● EXERCISE:
Nothing but the pictures is dropped; write out all the remaining data below exactly.

[[ EXERCISE MATERIALS, beginning ]]

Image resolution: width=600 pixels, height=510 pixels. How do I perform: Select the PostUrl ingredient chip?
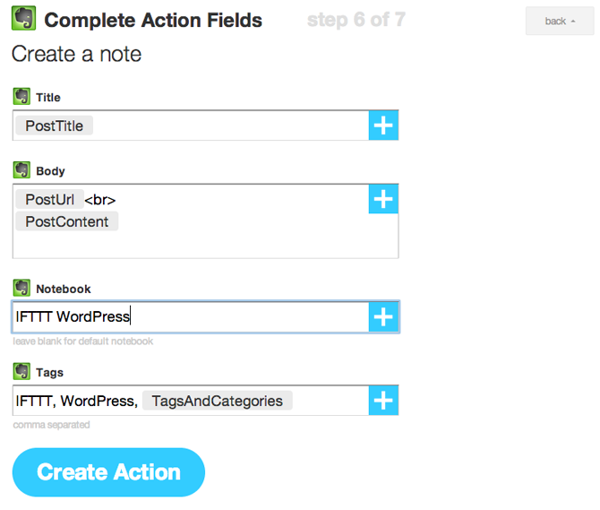pos(49,199)
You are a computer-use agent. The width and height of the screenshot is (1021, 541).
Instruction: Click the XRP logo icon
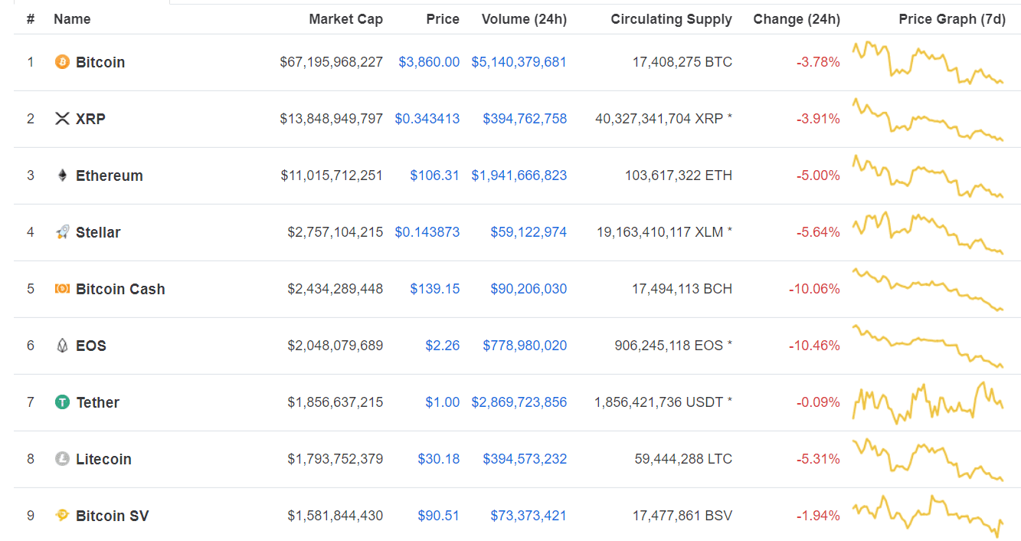pyautogui.click(x=62, y=119)
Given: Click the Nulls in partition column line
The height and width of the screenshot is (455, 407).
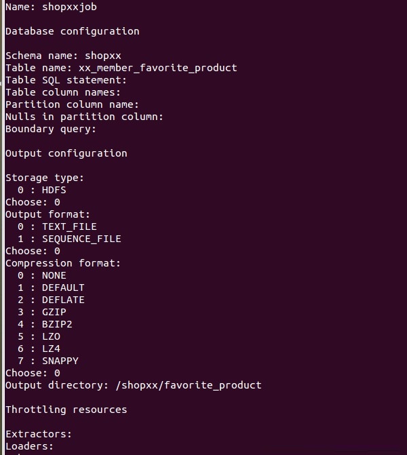Looking at the screenshot, I should [85, 117].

[[ EXERCISE MATERIALS, end ]]

● RESULT OF THE EXERCISE:
Image resolution: width=600 pixels, height=510 pixels. How do I perform: Select the PostUrl ingredient chip?
pos(49,199)
You are a computer-use agent. The width and height of the screenshot is (1021, 541).
Instruction: Click the XRP logo icon
pyautogui.click(x=62, y=119)
Given: Click the Nulls in partition column line
The height and width of the screenshot is (455, 407).
Looking at the screenshot, I should [85, 117].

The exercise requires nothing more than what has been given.